Xstrata’s huge thermal coal project being challenged in Australian court over impacts to Great Barrier Reef

Lawyers for Swiss mining giant Xstrata are in court today defending a massive coal project slated for Queensland.

The AU$6 billion Wandoan coal mine has come under fire by environmentalists for its potential negative effects on the Great Barrier Reef.

Bloomberg reports that Friends of the Earth, an international environmental lobby group, is attempting to block the mine’s approval at a trial in Brisbane that’s scheduled to take two weeks, arguing the coal exported from the project and burned overseas will add to global warming.

According to the story, the court case may become pivotal to future mine approvals because the legal arguments revolve around future, not only immediate, environmental damages caused by the proposed mine, which is about 350 kilometres north of Brisbane:

A win by the group will make it more difficult for companies, including Vale SA and BHP Billiton Ltd., which have about 30 mines in development in the state, to get approvals. Companies would have to include the effects of coal-burning worldwide in environmental impact assessments. The Wandoan appraisal has already taken almost four years.

A spokesman for Friends of the Earth quoted in the article says the exported coal will create 1.3 billion tons of carbon emissions over 30 years — 0.15% of global emissions — and could result in up to AU$1 billion of revenues being lost to Queensland communities due to negative climate impacts.

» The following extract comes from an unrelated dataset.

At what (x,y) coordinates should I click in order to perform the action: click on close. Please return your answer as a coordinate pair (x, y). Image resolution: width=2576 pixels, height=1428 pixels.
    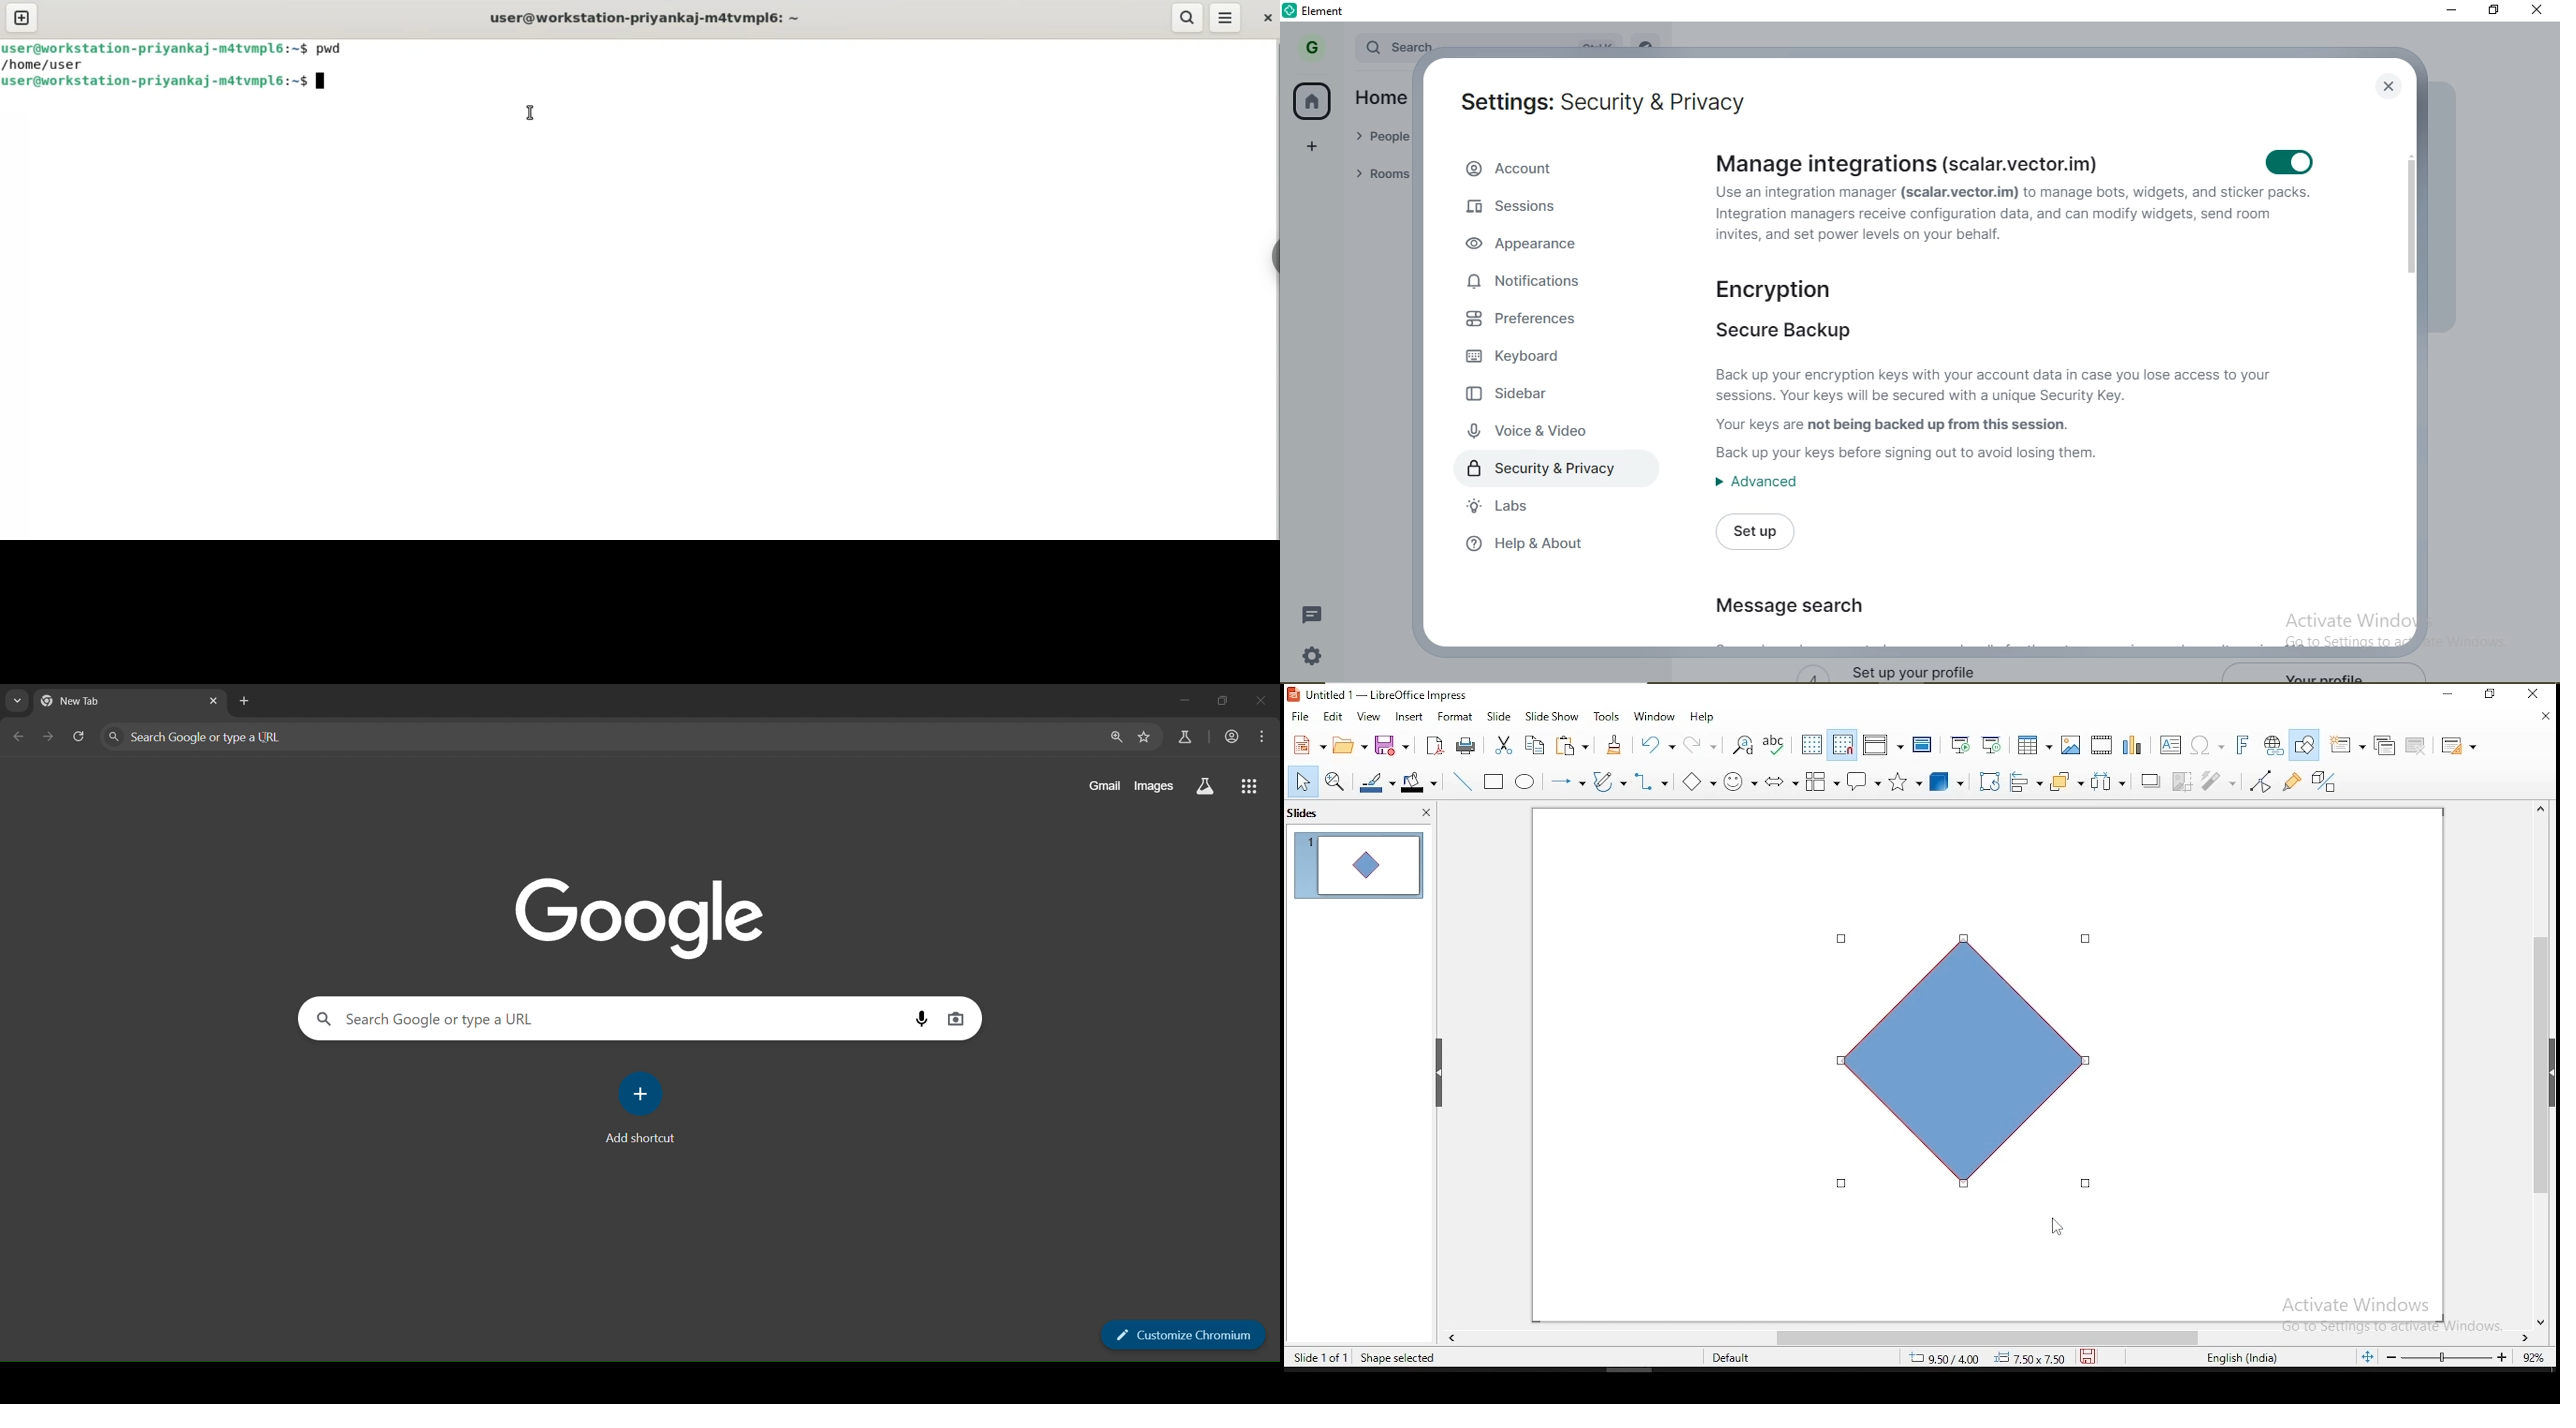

The legal challenge from Friends of the Earth is being supported by a group of farmers who oppose the project on the grounds that it would consume more than a dozen farms and reduce the area’s agricultural capacity by 40% according to a report in The Australian.

Xstrata says it is spending AU$250 million on initiatives to cut down pollution from the mine. The project has already won state and federal approvals. If the court challenge fails and the project goes ahead, Wandoan, with 600 million tons of thermal coal, would be second in Australia to BHP’s McArthur project, which has more than a billion tonnes of reserves, reports Bloomberg. Xstrata says on its website that the 30-year mine would produce around 30 million run-of-mine tonnes annually.